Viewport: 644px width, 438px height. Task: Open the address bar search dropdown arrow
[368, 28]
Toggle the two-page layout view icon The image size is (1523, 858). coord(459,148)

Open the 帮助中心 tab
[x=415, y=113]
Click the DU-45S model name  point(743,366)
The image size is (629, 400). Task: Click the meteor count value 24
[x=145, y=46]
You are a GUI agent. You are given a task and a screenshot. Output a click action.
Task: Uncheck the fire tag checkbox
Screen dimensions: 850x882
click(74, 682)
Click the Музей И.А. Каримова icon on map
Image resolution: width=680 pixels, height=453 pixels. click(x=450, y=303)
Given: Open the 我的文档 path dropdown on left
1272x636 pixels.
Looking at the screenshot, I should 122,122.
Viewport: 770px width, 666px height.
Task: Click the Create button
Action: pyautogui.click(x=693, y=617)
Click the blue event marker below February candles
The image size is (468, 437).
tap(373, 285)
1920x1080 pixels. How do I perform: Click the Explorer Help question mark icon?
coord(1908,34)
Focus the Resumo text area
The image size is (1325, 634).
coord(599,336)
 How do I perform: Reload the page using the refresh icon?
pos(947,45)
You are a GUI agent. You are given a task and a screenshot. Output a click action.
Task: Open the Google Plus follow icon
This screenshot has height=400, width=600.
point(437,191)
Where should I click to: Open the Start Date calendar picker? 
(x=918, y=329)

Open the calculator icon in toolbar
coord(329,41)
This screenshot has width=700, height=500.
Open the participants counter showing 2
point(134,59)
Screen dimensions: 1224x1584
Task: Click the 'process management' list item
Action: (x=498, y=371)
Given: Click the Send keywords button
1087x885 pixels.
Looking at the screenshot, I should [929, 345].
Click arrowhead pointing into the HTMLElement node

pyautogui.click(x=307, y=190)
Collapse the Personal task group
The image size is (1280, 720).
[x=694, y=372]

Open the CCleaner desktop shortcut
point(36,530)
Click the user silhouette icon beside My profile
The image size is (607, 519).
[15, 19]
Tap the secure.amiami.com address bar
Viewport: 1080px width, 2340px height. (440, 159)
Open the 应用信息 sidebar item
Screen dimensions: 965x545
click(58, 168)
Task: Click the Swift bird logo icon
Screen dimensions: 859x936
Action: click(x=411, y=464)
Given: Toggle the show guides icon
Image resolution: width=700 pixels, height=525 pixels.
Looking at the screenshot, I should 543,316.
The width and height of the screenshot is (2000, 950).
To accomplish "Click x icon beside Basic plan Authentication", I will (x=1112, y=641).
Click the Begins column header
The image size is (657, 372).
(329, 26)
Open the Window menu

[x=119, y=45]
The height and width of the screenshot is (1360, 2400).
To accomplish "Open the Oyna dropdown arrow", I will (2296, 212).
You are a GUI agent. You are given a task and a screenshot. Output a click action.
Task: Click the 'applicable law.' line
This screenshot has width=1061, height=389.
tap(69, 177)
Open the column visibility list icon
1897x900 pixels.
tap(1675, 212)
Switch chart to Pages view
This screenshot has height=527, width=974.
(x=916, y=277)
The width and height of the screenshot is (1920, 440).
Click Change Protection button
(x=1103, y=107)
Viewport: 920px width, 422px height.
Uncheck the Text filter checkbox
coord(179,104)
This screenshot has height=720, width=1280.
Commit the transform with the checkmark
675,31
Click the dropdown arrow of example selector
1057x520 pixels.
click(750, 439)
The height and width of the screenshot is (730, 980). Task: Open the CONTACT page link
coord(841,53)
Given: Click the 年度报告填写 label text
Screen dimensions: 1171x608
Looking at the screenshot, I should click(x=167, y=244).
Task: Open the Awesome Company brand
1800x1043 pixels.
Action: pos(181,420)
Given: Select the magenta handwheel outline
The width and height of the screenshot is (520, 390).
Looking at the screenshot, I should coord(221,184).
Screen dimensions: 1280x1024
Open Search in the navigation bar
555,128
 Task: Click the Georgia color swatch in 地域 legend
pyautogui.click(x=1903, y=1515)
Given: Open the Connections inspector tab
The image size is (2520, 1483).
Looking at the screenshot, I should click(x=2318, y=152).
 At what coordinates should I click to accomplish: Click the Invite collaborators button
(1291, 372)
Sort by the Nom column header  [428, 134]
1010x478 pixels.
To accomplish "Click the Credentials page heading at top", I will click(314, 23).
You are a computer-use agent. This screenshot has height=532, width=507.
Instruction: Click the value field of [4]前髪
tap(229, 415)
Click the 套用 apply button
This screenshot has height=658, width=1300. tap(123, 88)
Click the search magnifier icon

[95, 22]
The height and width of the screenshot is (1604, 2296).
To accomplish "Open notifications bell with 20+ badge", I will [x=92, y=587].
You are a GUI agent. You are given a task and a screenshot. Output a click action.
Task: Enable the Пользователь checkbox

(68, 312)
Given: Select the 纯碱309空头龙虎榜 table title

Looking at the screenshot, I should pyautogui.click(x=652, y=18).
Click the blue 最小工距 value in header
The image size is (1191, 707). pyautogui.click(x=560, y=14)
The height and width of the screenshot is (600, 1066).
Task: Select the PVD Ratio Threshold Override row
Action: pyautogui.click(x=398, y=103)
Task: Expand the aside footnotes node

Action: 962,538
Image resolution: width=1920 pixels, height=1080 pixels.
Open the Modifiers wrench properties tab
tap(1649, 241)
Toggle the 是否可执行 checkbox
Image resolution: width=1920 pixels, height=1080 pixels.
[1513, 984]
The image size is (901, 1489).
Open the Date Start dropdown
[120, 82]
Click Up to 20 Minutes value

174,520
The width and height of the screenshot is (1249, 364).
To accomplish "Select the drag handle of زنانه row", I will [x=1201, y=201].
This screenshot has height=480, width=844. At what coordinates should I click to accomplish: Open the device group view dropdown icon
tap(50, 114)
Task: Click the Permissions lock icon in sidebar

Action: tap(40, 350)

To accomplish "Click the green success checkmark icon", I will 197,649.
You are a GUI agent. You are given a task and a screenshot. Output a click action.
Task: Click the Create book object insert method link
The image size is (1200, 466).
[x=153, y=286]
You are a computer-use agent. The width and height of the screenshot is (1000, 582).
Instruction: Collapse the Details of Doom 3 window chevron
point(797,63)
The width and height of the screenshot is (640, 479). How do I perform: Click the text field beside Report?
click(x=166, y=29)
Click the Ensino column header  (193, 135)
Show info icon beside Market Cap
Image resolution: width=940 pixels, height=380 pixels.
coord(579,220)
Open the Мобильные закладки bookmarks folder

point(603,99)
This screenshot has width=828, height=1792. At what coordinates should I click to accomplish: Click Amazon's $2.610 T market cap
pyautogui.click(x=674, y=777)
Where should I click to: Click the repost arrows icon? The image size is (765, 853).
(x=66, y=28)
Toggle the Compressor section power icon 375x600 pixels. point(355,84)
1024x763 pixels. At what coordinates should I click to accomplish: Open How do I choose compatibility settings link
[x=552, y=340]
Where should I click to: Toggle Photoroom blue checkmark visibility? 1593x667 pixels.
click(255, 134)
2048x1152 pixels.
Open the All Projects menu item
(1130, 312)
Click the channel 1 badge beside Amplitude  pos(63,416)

> [EXERCISE REQUIREMENTS]
Output the rows from the start through the line containing "Click the DU-45S" as a two-column CSV with the headers instruction and answer, one line per row. Put each value in its own quoted field and replace any line breaks with spaces.

> [TASK SOLUTION]
instruction,answer
"Viewport: 644px width, 438px height. Task: Open the address bar search dropdown arrow","[368, 28]"
"Toggle the two-page layout view icon The image size is (1523, 858).","coord(459,148)"
"Open the 帮助中心 tab","[x=415, y=113]"
"Click the DU-45S model name","point(743,366)"